Meta-recommendation: teams pick AutoGen because the demo feels magical, then suffer when conversation dynamics drift in production. LangGraph is less impressive on day one and more reliable on day ninety. The wider landscape is in the AI Agent Frameworks pillar; the deeper shortlists are best AutoGen alternatives and best LangGraph alternatives.
Related guides
Related alternatives
Next read
FAQ
- AutoGen vs LangGraph -- which one should I pick?
- If you want agents to converse to solve a problem with code execution and human-in-the-loop baked in, pick AutoGen. If you want explicit control over state, transitions, and branching -- a graph you can reason about -- pick LangGraph. AutoGen is conversational; LangGraph is deterministic-shaped.
- Is AutoGen easier to learn than LangGraph?
- For prototypes, yes. AutoGen lets you wire 2-3 agents in 30 lines and let them talk. LangGraph requires you to think about state, nodes, and edges up front. Once the prototype works, the cost flips: LangGraph scales without surprises; AutoGen needs careful conversation engineering.
- Is LangGraph easier to debug than AutoGen?
- Usually yes. LangGraph is an explicit state graph -- you can print state at every node, log transitions, and reason about why a branch was taken. AutoGen GroupChats are conversations where the next speaker is selected by an LLM, and the same input can produce different paths.
- How do token costs compare?
- AutoGen conversations balloon -- every group chat turn re-reads prior messages. LangGraph state is explicit; you pass exactly the state slice each node needs. For the same multi-agent workload, LangGraph typically costs 30-60% less at scale.
- Can I use AutoGen and LangGraph together?
- Uncommon. They are competing orchestration layers -- one conversation-based, one graph-based. Most teams pick one. The deeper composition pattern is AutoGen + LangChain primitives or LangGraph + LangChain primitives.

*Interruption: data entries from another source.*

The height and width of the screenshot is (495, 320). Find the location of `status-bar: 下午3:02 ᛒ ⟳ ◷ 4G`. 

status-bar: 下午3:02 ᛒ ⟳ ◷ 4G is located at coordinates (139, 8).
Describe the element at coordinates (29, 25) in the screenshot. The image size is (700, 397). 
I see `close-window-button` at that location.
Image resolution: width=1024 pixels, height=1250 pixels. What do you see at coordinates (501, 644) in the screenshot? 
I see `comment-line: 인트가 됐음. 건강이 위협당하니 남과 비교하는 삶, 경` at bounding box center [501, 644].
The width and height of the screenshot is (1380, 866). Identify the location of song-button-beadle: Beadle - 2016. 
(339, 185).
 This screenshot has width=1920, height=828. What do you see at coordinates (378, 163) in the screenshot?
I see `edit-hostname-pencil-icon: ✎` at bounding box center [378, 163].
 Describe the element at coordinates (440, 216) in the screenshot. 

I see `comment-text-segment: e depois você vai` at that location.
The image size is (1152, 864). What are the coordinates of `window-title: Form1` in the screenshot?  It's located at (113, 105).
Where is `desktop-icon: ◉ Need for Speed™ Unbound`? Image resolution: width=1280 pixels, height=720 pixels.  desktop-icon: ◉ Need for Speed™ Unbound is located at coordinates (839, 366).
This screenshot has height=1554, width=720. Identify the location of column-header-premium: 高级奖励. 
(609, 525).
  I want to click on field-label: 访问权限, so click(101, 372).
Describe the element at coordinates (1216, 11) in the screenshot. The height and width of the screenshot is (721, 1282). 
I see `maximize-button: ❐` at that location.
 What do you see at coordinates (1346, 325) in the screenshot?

- Are AutoGen and LangGraph open source?
- Yes -- both are MIT-licensed. AutoGen is maintained by Microsoft Research with community contribution; LangGraph is maintained by LangChain Inc. Both evolve quickly.
- Which one wins for production reliability?
- LangGraph -- by a margin. Explicit state, deterministic transitions, persistence checkpoints, and time-travel debugging are first-class. AutoGen is a research-shaped framework that has matured for production but the conversation-driven core remains harder to harden.
- When does AutoGen beat LangGraph outright?
- When the work IS the conversation: planner argues with critic, coder ships code, executor runs it, debugger fixes failures, human approves. AutoGen makes "agents talking to each other and to humans" the central abstraction.